Document segment ->
● ● ● ● ●

Office of Governor Gary Locke
FOR IMMEDIATE RELEASE - April 14, 1999
Contact: Governor's Communications Office, 360-902-4136
Alt Contact: Renee Guillierie, Department of Health, 360-236-4079, or Mark Funk, WATCH, 206-682-5066
State's tobacco use rises; Health secretary calls on Legislature to fund tobacco preventionOLYMPIA —Tobacco use is increasing in Washington, according to a report from the Washington Department of Health. From 1990 to 1998, smoking rose 38 percent among high school seniors and nearly doubled among sixth graders. Adult smoking rose in 1996 and 1997, ending a downward trend dating back to the late 1980s.
"The numbers are very disturbing, especially for children," said secretary of the Department of Health Mary Selecky. "It's little comfort that Washington's rates are still below the national average."
The latest figures on tobacco use, health costs and groups at greatest risk of becoming addicted to tobacco were released today in "Tobacco and Health in Washington State," a report by the Washington Department of Health. The report is based on the department's death and birth records, surveys of tobacco use by youth and adults, and additional information from other state and federal agencies.
Among other things, it shows that more than 8,000 Washington residents died from smoking-related illnesses in 1997 -- almost 20 percent of the total deaths that year.
"This report is full of reasons for the state legislature to fund a state tobacco prevention program," Selecky said. "We have a once-in-a-lifetime opportunity to prevent children from becoming the death statistics of the future. If we don't use some of the tobacco settlement dollars to help our children, thousands of them will die premature, painful deaths."

● ● ● ● ●

Exercise data ->
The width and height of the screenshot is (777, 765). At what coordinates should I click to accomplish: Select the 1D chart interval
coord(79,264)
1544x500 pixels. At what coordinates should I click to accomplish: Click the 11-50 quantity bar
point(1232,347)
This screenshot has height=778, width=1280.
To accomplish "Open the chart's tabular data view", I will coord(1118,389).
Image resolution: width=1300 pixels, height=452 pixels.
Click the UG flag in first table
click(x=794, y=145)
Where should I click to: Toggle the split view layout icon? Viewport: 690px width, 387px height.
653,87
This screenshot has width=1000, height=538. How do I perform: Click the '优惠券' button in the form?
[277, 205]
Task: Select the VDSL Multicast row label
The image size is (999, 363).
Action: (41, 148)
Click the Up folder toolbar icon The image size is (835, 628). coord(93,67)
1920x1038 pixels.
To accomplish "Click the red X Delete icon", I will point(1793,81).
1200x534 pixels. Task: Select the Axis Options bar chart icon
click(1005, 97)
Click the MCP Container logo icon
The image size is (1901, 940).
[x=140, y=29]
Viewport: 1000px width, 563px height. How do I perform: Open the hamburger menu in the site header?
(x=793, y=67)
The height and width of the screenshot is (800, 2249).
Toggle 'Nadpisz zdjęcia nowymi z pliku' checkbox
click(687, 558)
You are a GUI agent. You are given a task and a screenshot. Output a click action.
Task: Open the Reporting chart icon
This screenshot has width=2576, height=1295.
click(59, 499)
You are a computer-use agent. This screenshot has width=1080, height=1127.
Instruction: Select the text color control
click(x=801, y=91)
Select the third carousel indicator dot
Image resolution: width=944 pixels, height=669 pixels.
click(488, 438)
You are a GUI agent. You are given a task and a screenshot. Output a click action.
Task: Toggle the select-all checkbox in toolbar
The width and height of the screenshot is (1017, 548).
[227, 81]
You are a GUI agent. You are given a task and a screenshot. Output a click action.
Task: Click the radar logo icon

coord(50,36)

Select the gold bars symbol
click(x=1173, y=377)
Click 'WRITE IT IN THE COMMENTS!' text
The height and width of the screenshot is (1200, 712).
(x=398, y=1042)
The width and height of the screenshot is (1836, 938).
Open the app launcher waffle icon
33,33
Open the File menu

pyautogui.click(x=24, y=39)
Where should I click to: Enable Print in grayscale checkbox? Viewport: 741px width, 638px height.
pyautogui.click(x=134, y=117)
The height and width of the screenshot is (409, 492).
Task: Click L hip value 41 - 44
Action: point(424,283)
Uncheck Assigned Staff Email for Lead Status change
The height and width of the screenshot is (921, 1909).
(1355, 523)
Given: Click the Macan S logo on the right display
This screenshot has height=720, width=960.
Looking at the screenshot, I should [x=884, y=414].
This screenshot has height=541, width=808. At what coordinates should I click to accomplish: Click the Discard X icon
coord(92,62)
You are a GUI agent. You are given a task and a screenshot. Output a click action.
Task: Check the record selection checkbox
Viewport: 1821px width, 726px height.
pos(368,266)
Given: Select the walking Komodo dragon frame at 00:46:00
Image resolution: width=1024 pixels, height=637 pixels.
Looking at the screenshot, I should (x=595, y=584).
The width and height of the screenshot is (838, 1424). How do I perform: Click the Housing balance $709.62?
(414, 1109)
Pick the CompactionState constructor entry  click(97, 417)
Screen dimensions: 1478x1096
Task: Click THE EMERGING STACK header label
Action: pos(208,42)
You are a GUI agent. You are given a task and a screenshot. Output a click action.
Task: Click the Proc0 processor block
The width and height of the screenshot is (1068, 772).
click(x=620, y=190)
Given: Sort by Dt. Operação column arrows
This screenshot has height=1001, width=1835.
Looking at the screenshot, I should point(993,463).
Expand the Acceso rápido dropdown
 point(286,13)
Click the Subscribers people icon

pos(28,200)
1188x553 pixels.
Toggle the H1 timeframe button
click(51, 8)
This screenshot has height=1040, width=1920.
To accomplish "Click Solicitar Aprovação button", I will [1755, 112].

● ● ● ● ●

Required actions ->
- a) According to the tobacco press release, how many Washington residents died from smoking-related illnesses in 1997?
- b) Write out the part of the tobacco press release that begins at the words "Among other things, it" and stops after the words "deaths that year.".
The lines after the press release come from an unrelated source.

Answers given ->
- a) More than 8,000, almost 20 percent of that year's total deaths.

- b)
Among other things, it shows that more than 8,000 Washington residents died from smoking-related illnesses in 1997 -- almost 20 percent of the total deaths that year.